┌──

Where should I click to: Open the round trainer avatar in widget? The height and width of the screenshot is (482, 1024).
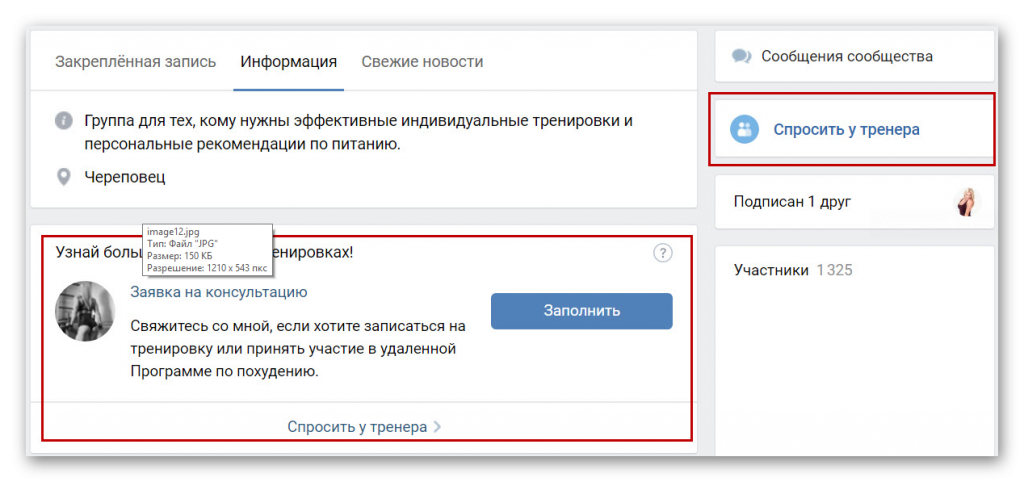(x=85, y=311)
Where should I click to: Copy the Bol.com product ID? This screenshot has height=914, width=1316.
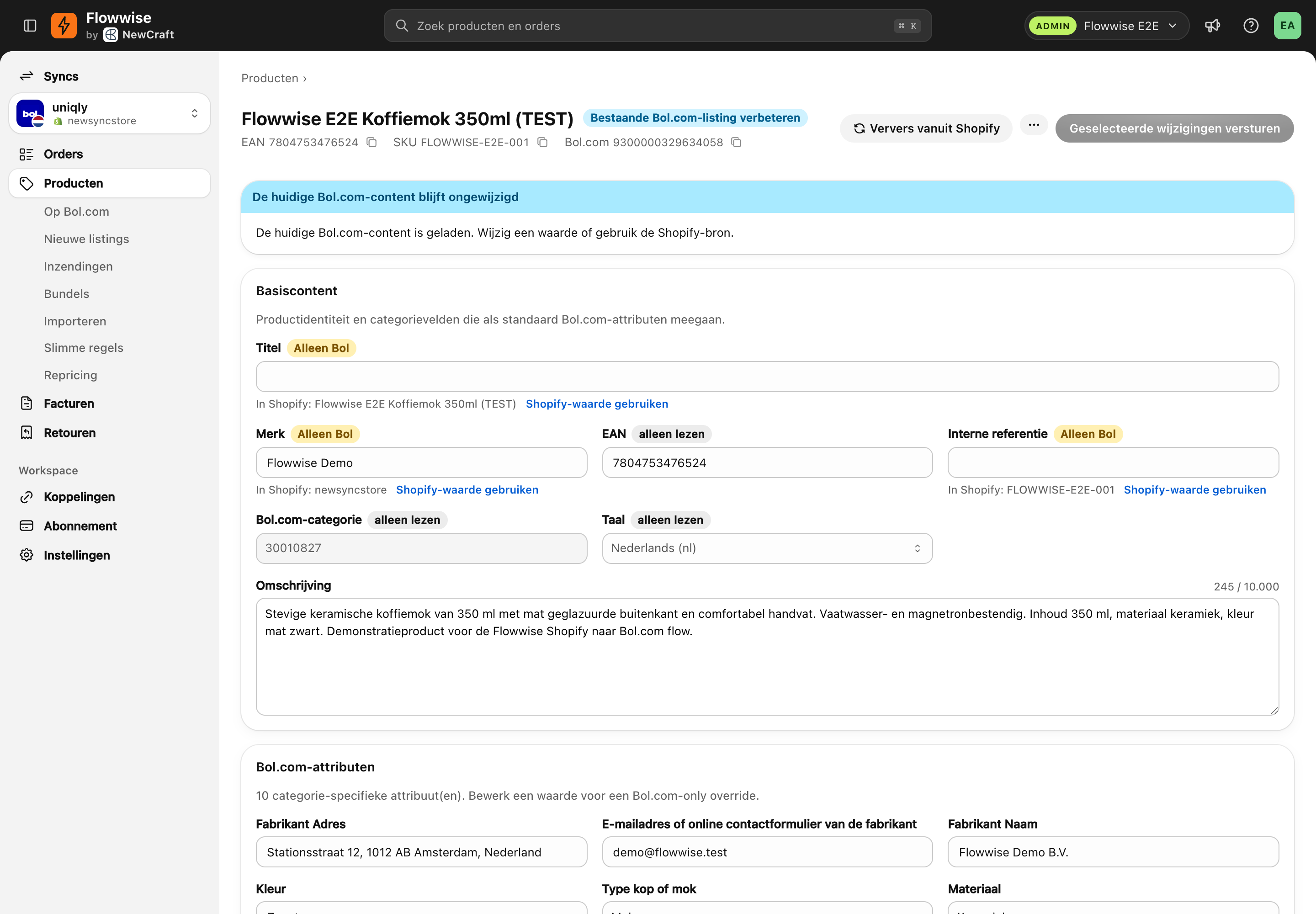[737, 142]
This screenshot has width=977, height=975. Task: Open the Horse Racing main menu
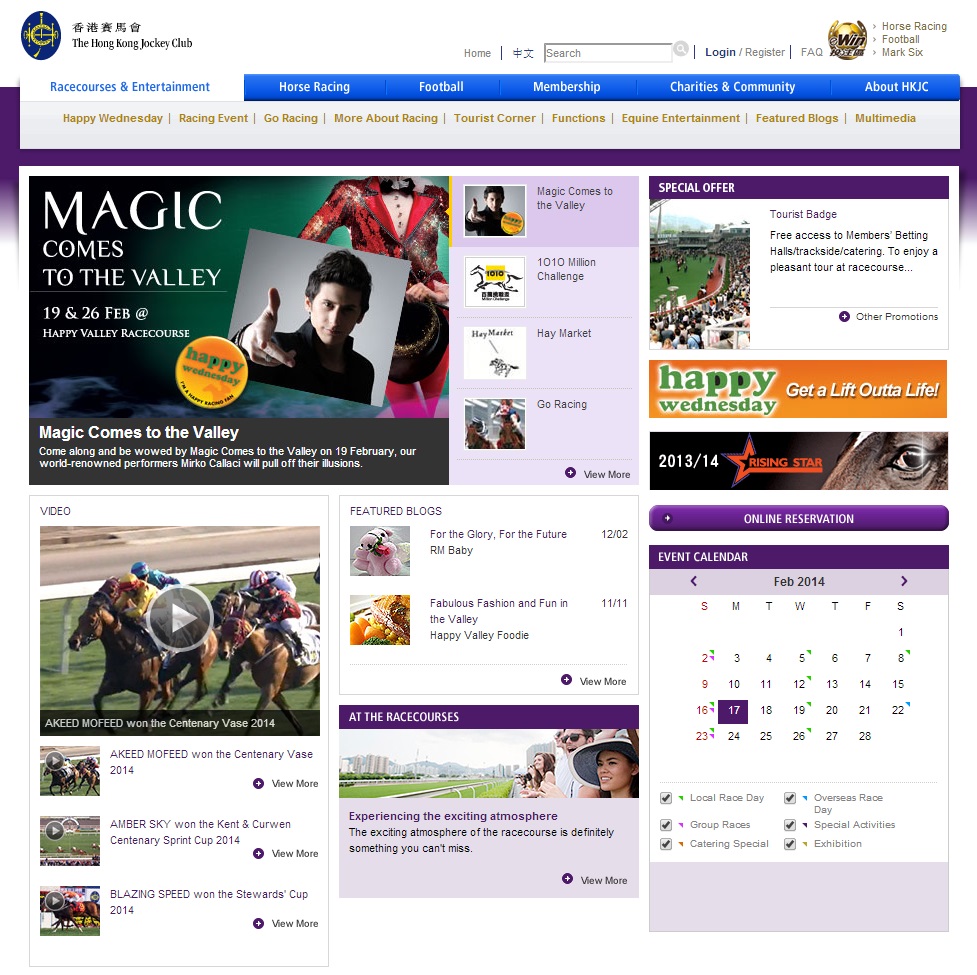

└──

◆ Work item:
Would you retype all the material above exactly, apart from its pictures?

◆ Your response:
Where should I click to: Open the round trainer avatar in widget? The height and width of the screenshot is (482, 1024).
(x=85, y=311)
Where should I click to: Copy the Bol.com product ID? This screenshot has height=914, width=1316.
[737, 142]
This screenshot has width=977, height=975. Task: Open the Horse Racing main menu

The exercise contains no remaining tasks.